Paid Family and Medical Leave
Manchin has repeatedly said that he opposes paid family and medical leave’s inclusion in the package, though he has also said he would support a bipartisan bill establishing it in the future. While the original proposal included 12 weeks of paid family leave, the House-passed bill has just four and would not begin until 2024.
“That’s a challenge,” Manchin said in early November when news broke that Democrats were planning to re-add the provision to the bill despite his stated opposition. “I just don’t support ‘unpaid’ leave. That means getting more debt and basically putting more social programs that we can’t pay for.”
The Hyde Amendment
Manchin has also said that any reconciliation bill must include the Hyde Amendment, which bars Americans’ tax dollars from funding abortions in nearly all cases. The amendment was excluded from the House bill.

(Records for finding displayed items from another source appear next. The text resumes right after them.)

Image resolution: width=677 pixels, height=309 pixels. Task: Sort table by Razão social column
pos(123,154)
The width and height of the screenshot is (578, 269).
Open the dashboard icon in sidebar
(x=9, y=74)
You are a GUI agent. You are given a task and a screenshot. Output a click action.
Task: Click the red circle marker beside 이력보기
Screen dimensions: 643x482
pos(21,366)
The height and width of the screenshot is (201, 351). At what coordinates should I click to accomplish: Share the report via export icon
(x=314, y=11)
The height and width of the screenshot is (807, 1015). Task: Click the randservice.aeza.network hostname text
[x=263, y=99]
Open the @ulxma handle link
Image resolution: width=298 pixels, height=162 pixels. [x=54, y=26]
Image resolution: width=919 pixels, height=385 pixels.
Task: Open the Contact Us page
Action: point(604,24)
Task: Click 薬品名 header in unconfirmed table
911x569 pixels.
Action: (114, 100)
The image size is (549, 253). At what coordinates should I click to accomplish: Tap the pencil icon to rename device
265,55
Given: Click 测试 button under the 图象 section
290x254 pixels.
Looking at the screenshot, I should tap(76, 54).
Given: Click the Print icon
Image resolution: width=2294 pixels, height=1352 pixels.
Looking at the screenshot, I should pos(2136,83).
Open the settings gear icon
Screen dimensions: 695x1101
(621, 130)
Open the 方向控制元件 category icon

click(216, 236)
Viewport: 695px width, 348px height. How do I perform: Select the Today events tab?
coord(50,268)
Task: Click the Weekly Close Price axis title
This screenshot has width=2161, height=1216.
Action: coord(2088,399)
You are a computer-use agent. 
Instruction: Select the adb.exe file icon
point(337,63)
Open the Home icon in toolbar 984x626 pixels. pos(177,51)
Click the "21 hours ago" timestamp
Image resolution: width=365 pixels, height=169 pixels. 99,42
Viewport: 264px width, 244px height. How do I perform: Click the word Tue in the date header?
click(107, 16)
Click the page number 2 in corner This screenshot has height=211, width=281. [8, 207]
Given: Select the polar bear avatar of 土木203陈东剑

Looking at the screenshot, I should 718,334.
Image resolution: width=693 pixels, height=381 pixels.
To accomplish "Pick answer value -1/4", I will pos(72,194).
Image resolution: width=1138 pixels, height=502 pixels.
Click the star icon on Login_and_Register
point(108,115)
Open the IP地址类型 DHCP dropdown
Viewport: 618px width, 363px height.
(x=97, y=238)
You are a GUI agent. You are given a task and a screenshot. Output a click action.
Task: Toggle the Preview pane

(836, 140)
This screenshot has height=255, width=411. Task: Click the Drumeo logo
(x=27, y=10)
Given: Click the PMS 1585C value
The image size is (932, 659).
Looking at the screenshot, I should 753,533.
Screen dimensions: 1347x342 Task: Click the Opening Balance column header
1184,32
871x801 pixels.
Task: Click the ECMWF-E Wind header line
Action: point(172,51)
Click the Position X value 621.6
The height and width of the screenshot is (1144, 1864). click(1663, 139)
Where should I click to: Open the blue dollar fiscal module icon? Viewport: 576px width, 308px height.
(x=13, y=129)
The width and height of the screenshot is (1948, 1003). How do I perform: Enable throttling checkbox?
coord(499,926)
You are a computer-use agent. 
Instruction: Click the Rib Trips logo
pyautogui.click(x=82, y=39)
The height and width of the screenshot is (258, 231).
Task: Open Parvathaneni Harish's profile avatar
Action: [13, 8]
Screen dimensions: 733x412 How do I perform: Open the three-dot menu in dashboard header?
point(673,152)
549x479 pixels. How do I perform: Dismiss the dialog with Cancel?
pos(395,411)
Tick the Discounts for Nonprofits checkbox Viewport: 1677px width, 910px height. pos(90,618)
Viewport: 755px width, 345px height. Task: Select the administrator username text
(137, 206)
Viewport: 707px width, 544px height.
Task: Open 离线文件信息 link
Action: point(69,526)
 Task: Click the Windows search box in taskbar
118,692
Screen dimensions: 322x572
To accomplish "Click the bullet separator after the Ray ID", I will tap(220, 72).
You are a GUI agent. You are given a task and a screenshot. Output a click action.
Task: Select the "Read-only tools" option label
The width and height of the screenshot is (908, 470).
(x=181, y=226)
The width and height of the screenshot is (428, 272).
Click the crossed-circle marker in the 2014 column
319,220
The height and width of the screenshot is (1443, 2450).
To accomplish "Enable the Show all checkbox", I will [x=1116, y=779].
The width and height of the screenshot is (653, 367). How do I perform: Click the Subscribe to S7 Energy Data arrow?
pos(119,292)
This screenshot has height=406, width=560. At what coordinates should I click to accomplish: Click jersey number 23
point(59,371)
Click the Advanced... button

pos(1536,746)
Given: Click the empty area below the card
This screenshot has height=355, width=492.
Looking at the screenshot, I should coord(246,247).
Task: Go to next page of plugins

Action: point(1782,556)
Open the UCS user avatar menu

State and Local Tax Deductions
House Democrats from high-tax states like California, New York and New Jersey insisted that the SALT cap be lifted from the current $10,000 cap adopted in 2017 as part of former President Donald Trump’s Tax Cuts and Jobs Act. In their version of Biden’s package, the cap would be lifted to $80,000 annually through 2030.
While the policy was touted by coastal House Democrats, including Pelosi, some of their Senate colleagues have staunchly objected to including a tax cut that would overwhelmingly benefit the wealthy Americans.
“[I’m] not a big fan,” Montana Democratic Sen. Jon Tester said of the SALT provisions after the House passed the bill. “I think it gives tax breaks to the wrong people: rich people.”
Sanders, who has long opposed raising the SALT cap, was even blunter. “I think it’s bad politics, it’s bad policy … The bottom line is, we have to help the middle class, not the 1%,” he said.
Even Manchin, who constantly torpedoed Sanders’ attempts to broaden the overall bill, has opposed reigning in how much in taxes Americans can deduct via SALT. While he has not commented publicly on the provision, he was the only Democrat who endorsed Republicans’ effort to establish the cap four years ago.
Climate Change Measures
Manchin has already scrubbed the White House’s proposed Clean Electricity Payment Program from the bill, and, along with Tester, ruling out a carbon tax as a replacement provision shortly after.
Manchin also reportedly objected to a union-made electric vehicle credit. The House-passed bill would allow for a $7,500 tax deduction on all electric vehicles and an additional $4,500 deduction on vehicles from companies meeting particular outlined criteria.
As a result, an electric vehicle from General Motors or Ford could receive $12,000 in deductions, while one from Toyota, which has a large presence in West Virginia, could receive just $7,500.
“This can’t happen. It’s not who we are as a country. It’s not how we built this country, and the product should speak for itself,” Manchin told Automotive News on Nov. 11 while at a Toyota plant in his home state. “We shouldn’t use everyone’s tax dollars to pick winners and losers … Hopefully, we’ll get that … corrected.”
Climate change provisions also account for about $550 billion of the House-passed bill, and moderates, including Manchin, have insisted that the bill be fully paid for. The Congressional Budget Office estimated last week that the package would add about $367 billion to the deficit over 10 years, not including potential revenue from IRS enforcement, meaning that the provisions could be tampered down if senators object to the bill’s overall price tag.
Immigration Reform
Included in the House-passed bill is a provision that would grant provisional work permits to as many as 6.5 million noncitizen immigrants. Democrats hope that this will be the first step on a pathway to citizenship, but their last two attempts to include some type of immigration reform have been blocked by the Senate Parliamentarian, who ruled that the changes didn’t directly impact the budget to a point where they could be included in the filibuster-proof legislation.
“I do support the immigration proposals that are being offered in the upcoming reconciliation package,” Sinema told the Arizona Republic earlier in November. “I also recognize that there are legal limitations to what can be done in a reconciliation package.”